Manifestantes jogam sangue contra casa de primeiro-ministro tailandês

Manifestantes de oposição derramaram sangue na frente da residência do primeiro-ministro da Tailândia, Abhisit Vejjajiva, nesta quarta-feira, o quarto dia de protestos pedindo a sua renúncia.

Os ativistas da Frente Unida pela Democracia contra a Ditadura (UDD, na sigla em tailandês), também conhecidos como "camisas-vermelhas", já haviam jogado sangue diante da sede do governo tailandês e no escritório do Partido Democrata na terça-feira.

O premiê Vejjajiva e sua família não estavam na residência no momento em que o sangue foi jogado pelos manifestantes, pouco antes do meio-dia no horário local (2h00 de Brasília).

Apesar da forte chuva, alguns manifestantes conseguiram ultrapassar as barreiras policiais e, além de derramar sangue, jogaram sacolas com líquidos e objetos por cima do muro da residência.

Após o protesto, os manifestantes disseram que marchariam até a embaixada dos Estados Unidos, em resposta a rumores de que a inteligência americana teria alertado o governo tailandês que os "camisas-vermelhas" teriam planejado atos de violência contra o país.

Protestos pacíficos Os protestos começaram no domingo, quando milhares de manifestantes acamparam em frente ao quartel militar em que acreditavam que o primeiro-ministro estaria abrigado.

Os organizadores dos protestos queriam reunir 100 mil pessoas e chegaram próximo a esse objetivo, mas os participantes começam a se dispersar com o passar dos dias.

Grande parte dos manifestantes é de agricultores trazidos pela UDD à capital. Muitos já não tem mais recursos para permanecer em Bangcoc, por isso começaram a retornar ao interior.

Segundo estimativa dada pelo vice-premiê, Suthep Thaugsuban, ao jornal The Nation, apenas 15 mil manifestantes ainda estariam na capital. Avaliações independentes, porém, sugerem pelo menos o quádruplo disso está nas ruas.

O governo mobilizou 40 mil soldados para conter as manifestações e até o momento não houve confrontos entre as partes.

Um dos líderes dos camisas-vermelhas, Veera Musikapong, disse à imprensa estrangeira que os próximos passos não estão planejados e que o rumo dos protestos vem sendo decidido a cada dia.

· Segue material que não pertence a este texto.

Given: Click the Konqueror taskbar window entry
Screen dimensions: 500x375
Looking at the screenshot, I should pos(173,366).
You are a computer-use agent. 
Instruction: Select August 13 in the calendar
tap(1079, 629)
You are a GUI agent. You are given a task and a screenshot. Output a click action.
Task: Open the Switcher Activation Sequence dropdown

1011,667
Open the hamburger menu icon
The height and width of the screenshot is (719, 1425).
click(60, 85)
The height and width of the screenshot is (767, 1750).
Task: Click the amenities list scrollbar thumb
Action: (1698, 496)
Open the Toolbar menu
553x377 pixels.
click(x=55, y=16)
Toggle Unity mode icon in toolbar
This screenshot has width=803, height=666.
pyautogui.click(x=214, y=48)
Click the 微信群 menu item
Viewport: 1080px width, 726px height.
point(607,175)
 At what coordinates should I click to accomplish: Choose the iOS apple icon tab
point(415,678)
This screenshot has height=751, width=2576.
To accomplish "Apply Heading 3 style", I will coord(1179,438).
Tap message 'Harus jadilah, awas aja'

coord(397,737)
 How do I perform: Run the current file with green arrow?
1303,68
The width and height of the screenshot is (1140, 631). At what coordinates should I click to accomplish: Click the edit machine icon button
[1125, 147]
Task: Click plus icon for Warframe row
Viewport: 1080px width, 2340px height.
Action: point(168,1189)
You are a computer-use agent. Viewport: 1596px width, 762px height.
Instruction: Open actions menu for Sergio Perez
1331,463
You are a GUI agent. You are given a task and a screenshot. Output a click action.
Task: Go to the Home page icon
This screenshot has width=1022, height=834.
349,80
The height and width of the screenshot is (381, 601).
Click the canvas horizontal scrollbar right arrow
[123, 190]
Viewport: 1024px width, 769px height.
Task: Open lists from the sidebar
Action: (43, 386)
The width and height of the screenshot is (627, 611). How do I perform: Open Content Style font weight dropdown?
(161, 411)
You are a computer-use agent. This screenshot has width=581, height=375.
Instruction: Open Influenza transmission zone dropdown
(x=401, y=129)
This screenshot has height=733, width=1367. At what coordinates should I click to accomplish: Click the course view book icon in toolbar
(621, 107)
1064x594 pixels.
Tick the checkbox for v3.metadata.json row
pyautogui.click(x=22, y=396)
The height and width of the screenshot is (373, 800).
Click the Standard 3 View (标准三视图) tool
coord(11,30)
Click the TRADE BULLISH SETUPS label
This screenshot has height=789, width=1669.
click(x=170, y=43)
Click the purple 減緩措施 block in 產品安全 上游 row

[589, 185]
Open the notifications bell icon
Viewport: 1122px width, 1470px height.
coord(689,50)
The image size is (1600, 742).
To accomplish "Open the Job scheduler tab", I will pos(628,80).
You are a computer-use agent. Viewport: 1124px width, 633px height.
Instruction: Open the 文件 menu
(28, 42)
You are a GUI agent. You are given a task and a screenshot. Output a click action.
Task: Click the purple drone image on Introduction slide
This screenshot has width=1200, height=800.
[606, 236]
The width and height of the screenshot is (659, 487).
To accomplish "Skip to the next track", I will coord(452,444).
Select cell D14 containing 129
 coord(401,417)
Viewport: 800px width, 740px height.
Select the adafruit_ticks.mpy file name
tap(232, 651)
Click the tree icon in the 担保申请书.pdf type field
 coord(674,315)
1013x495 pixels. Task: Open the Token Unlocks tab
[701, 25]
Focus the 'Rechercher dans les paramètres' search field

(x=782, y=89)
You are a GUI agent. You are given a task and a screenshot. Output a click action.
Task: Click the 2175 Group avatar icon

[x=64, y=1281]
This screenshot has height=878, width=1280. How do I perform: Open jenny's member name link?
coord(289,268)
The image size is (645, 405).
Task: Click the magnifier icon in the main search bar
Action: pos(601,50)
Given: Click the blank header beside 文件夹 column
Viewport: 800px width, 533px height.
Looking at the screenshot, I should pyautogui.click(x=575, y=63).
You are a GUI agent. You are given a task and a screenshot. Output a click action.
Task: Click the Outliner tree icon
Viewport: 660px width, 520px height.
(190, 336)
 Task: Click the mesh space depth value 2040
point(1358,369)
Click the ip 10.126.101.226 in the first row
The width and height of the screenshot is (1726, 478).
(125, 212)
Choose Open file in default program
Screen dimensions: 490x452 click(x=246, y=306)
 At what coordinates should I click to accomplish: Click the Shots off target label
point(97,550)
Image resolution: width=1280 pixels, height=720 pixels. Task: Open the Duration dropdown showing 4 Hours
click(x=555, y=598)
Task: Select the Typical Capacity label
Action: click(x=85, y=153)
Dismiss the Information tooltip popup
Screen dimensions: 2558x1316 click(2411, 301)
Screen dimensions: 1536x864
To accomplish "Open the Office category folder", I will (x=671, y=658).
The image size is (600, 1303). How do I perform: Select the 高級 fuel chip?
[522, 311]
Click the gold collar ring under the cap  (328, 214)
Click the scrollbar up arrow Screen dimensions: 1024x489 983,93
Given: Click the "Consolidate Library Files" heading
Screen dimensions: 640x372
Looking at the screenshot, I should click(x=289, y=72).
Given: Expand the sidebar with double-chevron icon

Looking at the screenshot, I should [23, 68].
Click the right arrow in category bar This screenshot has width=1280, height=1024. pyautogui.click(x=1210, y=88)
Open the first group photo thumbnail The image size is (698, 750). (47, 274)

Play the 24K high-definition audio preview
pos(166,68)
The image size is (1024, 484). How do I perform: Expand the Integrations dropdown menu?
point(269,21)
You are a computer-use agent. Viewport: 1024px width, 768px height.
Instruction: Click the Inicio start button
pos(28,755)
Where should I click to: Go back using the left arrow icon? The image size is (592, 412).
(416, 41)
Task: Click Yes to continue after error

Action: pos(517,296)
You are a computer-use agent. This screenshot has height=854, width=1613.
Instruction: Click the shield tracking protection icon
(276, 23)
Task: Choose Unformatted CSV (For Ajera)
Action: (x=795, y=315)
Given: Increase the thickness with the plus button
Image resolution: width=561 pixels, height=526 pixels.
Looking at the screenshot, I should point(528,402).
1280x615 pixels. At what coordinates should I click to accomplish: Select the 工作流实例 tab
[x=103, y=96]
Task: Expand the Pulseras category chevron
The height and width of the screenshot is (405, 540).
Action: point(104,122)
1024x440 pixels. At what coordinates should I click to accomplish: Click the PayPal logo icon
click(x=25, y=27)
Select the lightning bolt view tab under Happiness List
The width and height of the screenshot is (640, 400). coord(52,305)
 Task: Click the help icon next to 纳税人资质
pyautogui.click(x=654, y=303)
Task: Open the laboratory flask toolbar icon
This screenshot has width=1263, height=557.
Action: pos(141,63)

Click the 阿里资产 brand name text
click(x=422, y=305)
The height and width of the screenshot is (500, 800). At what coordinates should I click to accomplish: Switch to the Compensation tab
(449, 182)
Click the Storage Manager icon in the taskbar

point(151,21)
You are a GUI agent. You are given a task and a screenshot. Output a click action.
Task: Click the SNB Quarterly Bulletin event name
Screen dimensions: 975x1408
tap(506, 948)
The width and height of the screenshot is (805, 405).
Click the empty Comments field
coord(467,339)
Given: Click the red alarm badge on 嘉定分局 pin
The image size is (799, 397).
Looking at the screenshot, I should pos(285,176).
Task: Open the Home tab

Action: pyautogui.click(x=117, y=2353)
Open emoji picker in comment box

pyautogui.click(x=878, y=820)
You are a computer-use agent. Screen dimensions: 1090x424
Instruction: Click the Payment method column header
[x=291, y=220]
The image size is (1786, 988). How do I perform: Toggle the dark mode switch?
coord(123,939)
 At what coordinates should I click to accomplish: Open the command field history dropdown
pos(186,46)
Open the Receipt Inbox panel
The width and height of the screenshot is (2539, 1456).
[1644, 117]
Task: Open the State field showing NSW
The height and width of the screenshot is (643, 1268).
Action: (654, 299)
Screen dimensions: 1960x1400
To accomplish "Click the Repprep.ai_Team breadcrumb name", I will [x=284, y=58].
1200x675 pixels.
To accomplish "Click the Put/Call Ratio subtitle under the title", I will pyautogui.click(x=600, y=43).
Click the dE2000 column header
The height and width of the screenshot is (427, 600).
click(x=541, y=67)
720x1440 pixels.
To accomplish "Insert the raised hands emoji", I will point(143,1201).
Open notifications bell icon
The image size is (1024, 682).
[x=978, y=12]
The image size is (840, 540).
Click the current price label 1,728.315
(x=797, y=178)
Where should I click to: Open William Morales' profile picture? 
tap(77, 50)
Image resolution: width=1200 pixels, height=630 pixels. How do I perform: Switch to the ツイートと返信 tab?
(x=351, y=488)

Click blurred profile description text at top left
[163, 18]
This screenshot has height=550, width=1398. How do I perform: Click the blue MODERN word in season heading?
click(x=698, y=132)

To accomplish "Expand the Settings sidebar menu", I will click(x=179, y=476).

Sem a presença de Thaksin no país, não está claro quem seria um possível interlocutor por parte dos manifestantes caso o governo acenasse com a possibilidade de negociar um acordo para por fim aos protestos.

Instabilidade A situação política na Tailândia é instável há quatro anos. Em 2006 manifestantes de camisas amarelas, contrários a Thaksin, exigiram a renúncia do primeiro-ministro sob a acusação de corrupção.

Thaksin acabou deposto em golpe de Estado no mesmo ano, mas demonstrou ainda ter força política em 2008, quando aliados dele voltaram ao poder e ocuparam o gabinete do primeiro-ministro por três meses.

Na ocasião, confrontos entre apoiadores e opositores de Thaksin resultaram na ocupação e fechamento dos dois principais aeroportos de Bangcoc por uma semana.

Hoje em dia, Thaksin vive exilado, viajando pelo exterior, mas passando grande parte do tempo em Dubai.

Ele foi condenado à revelia a dois anos de prisão por abuso de poder.

Há pouco mais de uma semana ele perdeu US$1,4 bilhão da sua fortuna pessoal de US$2,3 bilhões após a Justiça tailandesa concluir que esse dinheiro teve origem ilegal. Os seus simpatizantes afirmam que o julgamento foi político.

Antes de se tornar primeiro-ministro, Thaksin já era muito rico e possuía, entre outros negócios, a companhia de telecomunicações Shin Corp. A empresa foi vendida ao fundo soberano Tamasek, de Cingapura, em janeiro de 2006, numa operação controversa que acabou desencadeando os protestos que resultaram na queda dele.